OK– so maybe it’s more like the 1-2-3-4-5s of distributing a press release. For the novice business owner, or anyone who is just curious about what this whole press release business is, keep reading.
1) When should I distribute a press release?
Some people think that in order to keep in the public eye, they need to write a press release for every single thing that happens (or will happen) in the business. This just isn’t the case. Press releases should be reserved for actual newsworthy events including product launches, major hires, notable changes in service, events, or news related to other major milestones including holidays, etc. So, in other words, while it’s awesome that you just painted the exterior of your building, or you have a new receptionist, that’s not news. The thinking is that a journalist may get so tired of seeing release after release of information that has no newsworthiness to it all (relevance to her viewers or readers) that your releases may end up in the trash bin once it hits the inbox.
2) I actually have news to report. What now?
Journalists look for a few major things when considering a press release. So before you send one out ask yourself these questions:
a) Is it news? Is it something that would intrigue a viewer or reader? Or is this just something to satisfy your ego?
b) Are you giving the reporter enough time to consider doing a story? Print and broadcast journalists have different lead times and require shorter or longer periods of time when they consider a story idea.
c) Do you actually have time to respond to interview requests?
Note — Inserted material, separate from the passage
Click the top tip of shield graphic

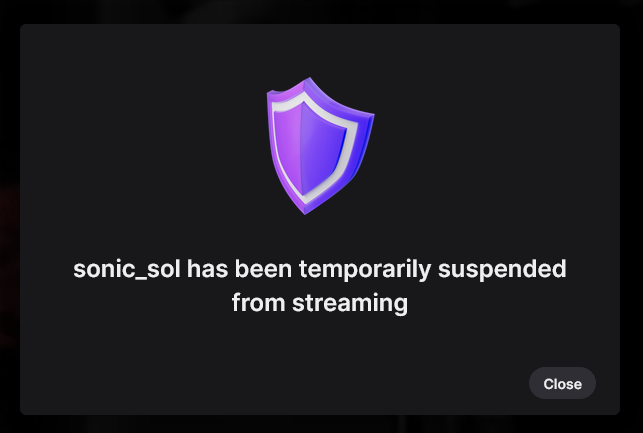pyautogui.click(x=309, y=79)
All too often, businesses send out releases without carving time to respond to requests for interviews. This can seriously compromise your relationships with media, especially local.
3) Have an updated and accurate media list. When at all possible, send press releases individually to journalists who you feel would understand and respond to your story. This is particularly important for smaller businesses because you generally have just a few core regional journalists who you will most likely being working with over an extended period of time. Get to know what they write about, and how they like to receive releases (e-mail, fax, mail).
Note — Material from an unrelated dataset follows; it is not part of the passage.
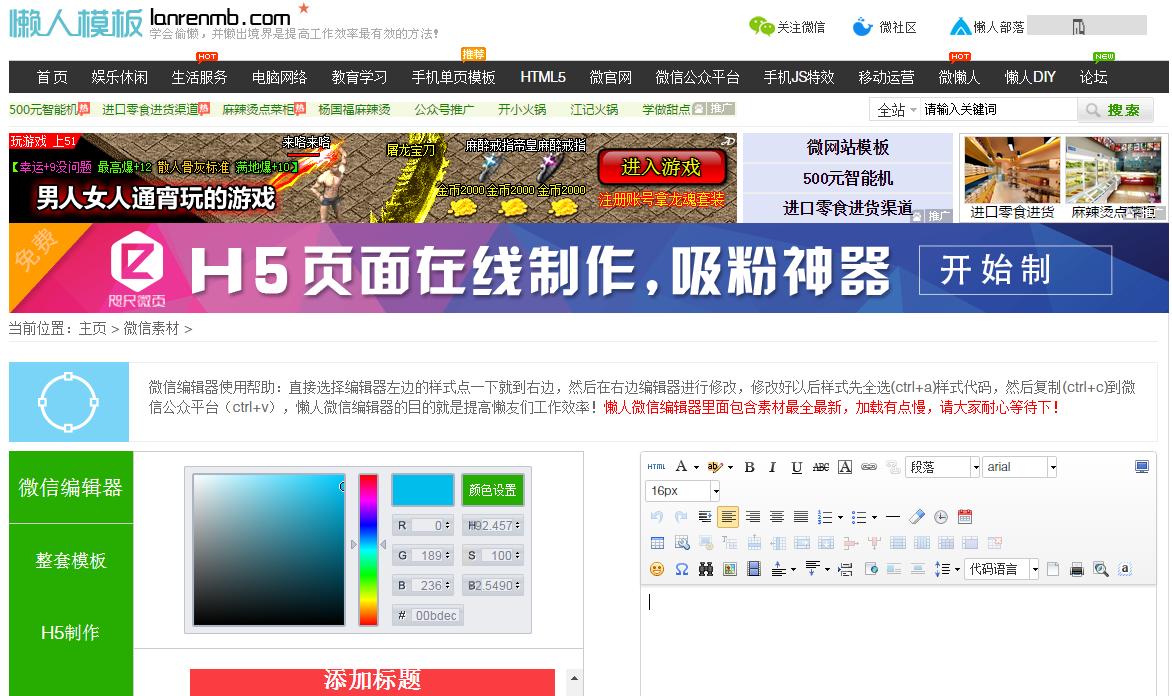1172x696 pixels.
Task: Toggle italic formatting
Action: pos(772,467)
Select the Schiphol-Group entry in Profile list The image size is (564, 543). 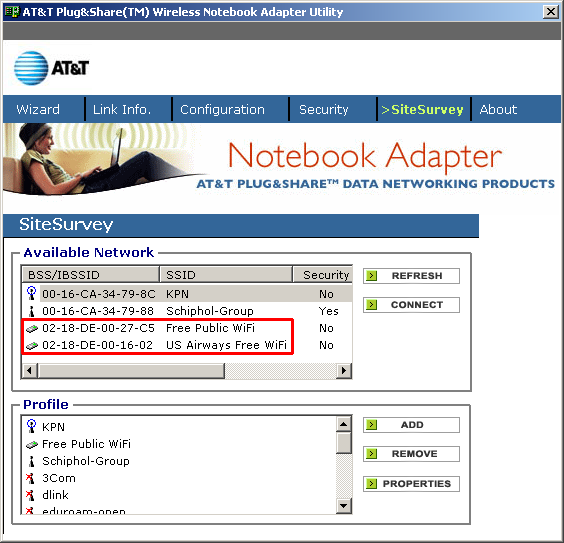click(x=86, y=461)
4) Decide how you would like to send out the release. Remember, the very act of sending out a press release indicates to a journalist that EVERYONE has seen this release– including the competition. That’s why you might opt to do a direct pitch to a journalist who you have a strong rapport with so they have some sense of exclusivity with you. For events, however, people expect that your goal is to get as many people as possible to attend, so press release are considered standard. Try sending out a bcc e-mail to your media list or for more major news, use an inexpensive press release distribution service like PRWeb.
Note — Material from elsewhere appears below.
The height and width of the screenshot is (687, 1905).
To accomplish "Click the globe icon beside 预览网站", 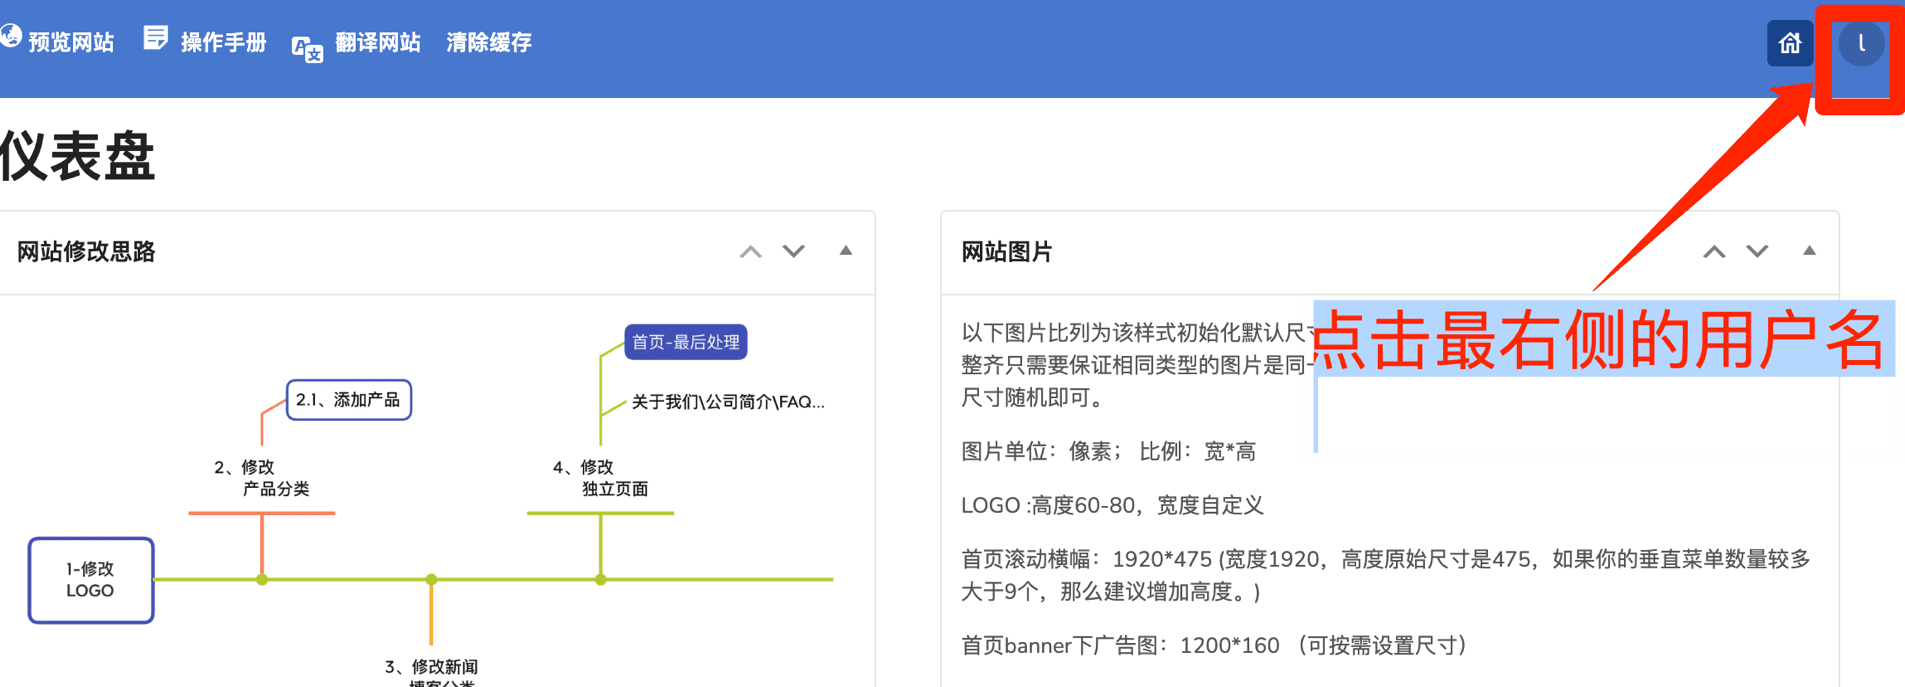I will point(10,37).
5) Track your news. There is a tendency to just forget about a release that has already gone out. But I imagine that you’d like to know where it has been “picked up”. If you use a more sophisticated wire distribution service like PR Newswire, MediaWire or BusinessWire, they offer a free basic tracking service for your press release. It’s a report that essentially tells you where your release has been posted on various news sites. Also, don’t forget to set up a Google News search or a Yahoo! news search so you can receive daily reports whenever your business (or a competitor’s) is mentioned in the news.